Tujuan dari kebijakan macroprudential itu sendiri adalah memantau atau menilai
sistem keuangan itu sendiri secara keseluruhan.
Keluarnya
kebijakan makroprudensial pun mendapat pengawasan dari Bank Indonesia.
Pengawasan tersebut dilakukan untuk mewujudkan sistem keuangan yang stabil dan
berkualitas. Agar semakin optimal, upaya mencapai kestabilan sistem keuangan tersebut
dikoordinasikan oleh Forum Koordinasi Stabilitas Sistem Keuangan (FKSSK) yang
beranggotakan Departemen Keuangan RI, Lembaga Penjamin Simpanan, Bank Indonesia
dan OJK (Jogo Hera, 2014). Di luar itu, Pemerintah juga membentuk lembaga lain
bernama Lembaga Penjamin Simpanan (LPS). Kehadiran Lembaga Penjamin Simpanan
(LPS) juga berkontribusi aktif dalam memelihara stabilitas sistem perbankan
sesuai kewenangannya.
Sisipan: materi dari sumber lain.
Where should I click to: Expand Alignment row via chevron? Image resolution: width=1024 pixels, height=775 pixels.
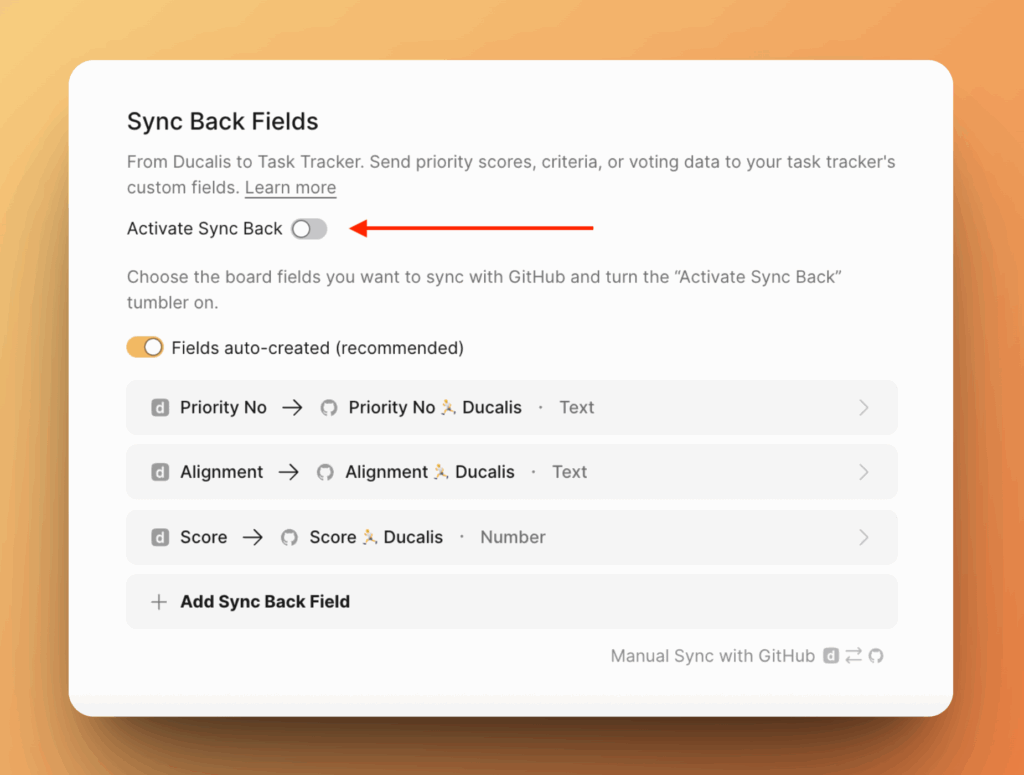pos(864,473)
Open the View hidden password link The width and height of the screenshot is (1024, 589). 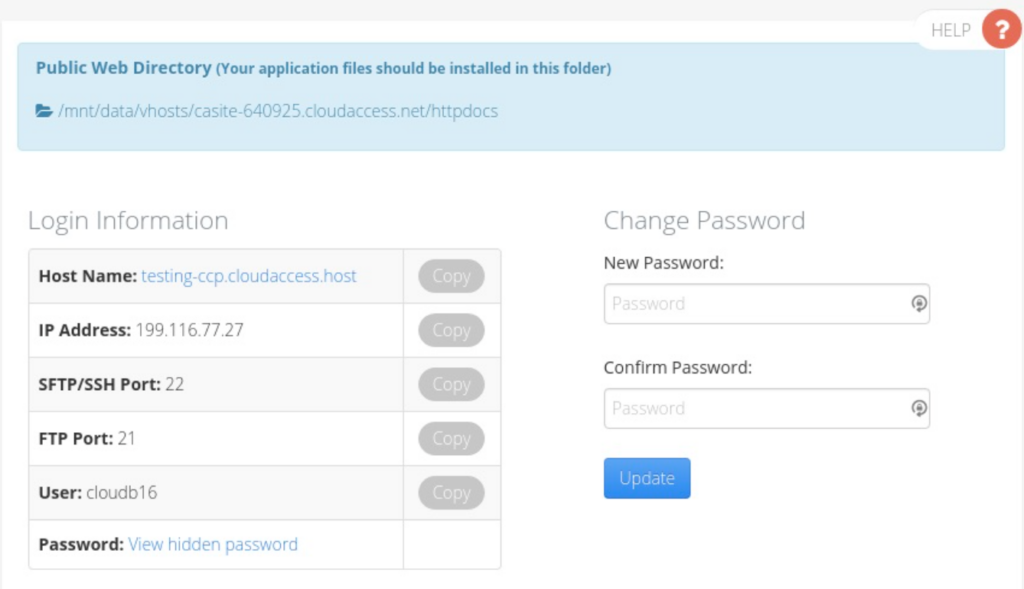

Tugas LPS adalah melaksanakan penjaminan simpanan,
melaksanakan penyelamatan bank gagal sistemik dan melaksanakan penyelesaian
bank gagal non-sistemik. Sesuai dengan Undang-Undang (UU) Nomor 24 Tahun 2004
tentang LPS sebagaimana diubah dengan UU Nomor 7 Tahun 2009, LPS memiliki
fungsi: 1) sebagai lembaga penjamin simpanan; dan 2) sebagai lembaga yang ikut
serta menjaga stabilitas keuangan Negara (Hukumonline.com, 2012). Ada perbedaan
antara antara Makroprudensial dan Mikroprudensial, yaitu: 1) Makroprudensial
mencakup: kebijakan moneter, stabilitas sistem keuangan dan pengaturan dan
pengawasan SIBs, sedangkan 2) Mikroprudensial mencakup: Pengaturan dan
pengawasan SIBs dan Pengaturan dan pengawasan non-SIBs (Bank Indonesia (BI),
2014). Mungkin kita bertanya, apa sih Kebijakan Makroprudensialitu? Banyak
versi yang memberikan pengertian tentang Kebijakan Makroprudensial. Menurut
International Monetary Fund (IMF) menyatakan, bahwa Kebijakan Makroprudensial
adalah kebijakan yang memiliki tujuan utama untuk memelihara stabilitas sistem
keuangan secara keseluruhan melalui pembatasan peningkatan risiko sistemik
(IMF, “Macroprudential Policy: An Organizing Framework”, 2011). Sama halnya
dengan pendapat yang dinyatakan oleh versi Bank of England, bahwa Kebijakan
Makroprudensial adalah kebijakan yang ditujukan untuk memelihara kestabilan
intermediasi keuangan (misalnya jasa-jasa pembayaran, intermediasi kredit dan
penjaminan atas risiko) terhadap perekonomian (Bank of England, “The Role of
Macroprudential Policy”, 2009).
Sedikit Berbeda
dengan versi Working Group G-30 yang menyatakan bahwa Kebijakan Makroprudensial
adalah kebijakan yang ditujukan untuk meningkatkan ketahanan sistem keuangan
dan untuk memitigasi risiko sistemik yang timbul akibat keterkaitan antar
institusi dan kecenderungan institusi keuangan untuk mengikuti siklus ekonomi
(procyclical) sehingga memperbesar risiko sistemik (WG G30, “Enhancing
Financial Stability and Resilience: Macroprudential Policy, Tools, and Systems
for the Future”, 2010). Ada pendapat lain yang menyatakan bahwa pendekatan
makroprudensial berdasarkan tujuannya adalah untuk membatasi resiko pada sistem
keuanganguna mengurangi potensi menyebarnya dampak negatif (cost) pada
perekonomian. Atau Kebijakan Makroprudensial bertujuan untuk membatasi risiko
individual institusi keuangan tanpa memperhatikan dampaknya pada makro ekonomi
(Borio, 2009 dalam Iskandar Simorangkir, 2014). Ada beberapa kegunaan yang
dapat dilihat dalam menggunakan kebijakan mactoprudential dalam menjaga
stabilitas sistem keuangan yaitu; 1) Penyaluran kredit perbankan ke sektor yang
tepat dan mendatangkan profit yang menjanjikan bagi perbankan; 2) Kebijakan
tersebut memerhatikan faktor politik, hukum, dan sosial yang ikut dipengaruhi
oleh sektor kebijakan ekonomi melalui naik atau turunnya suku SBI; 3)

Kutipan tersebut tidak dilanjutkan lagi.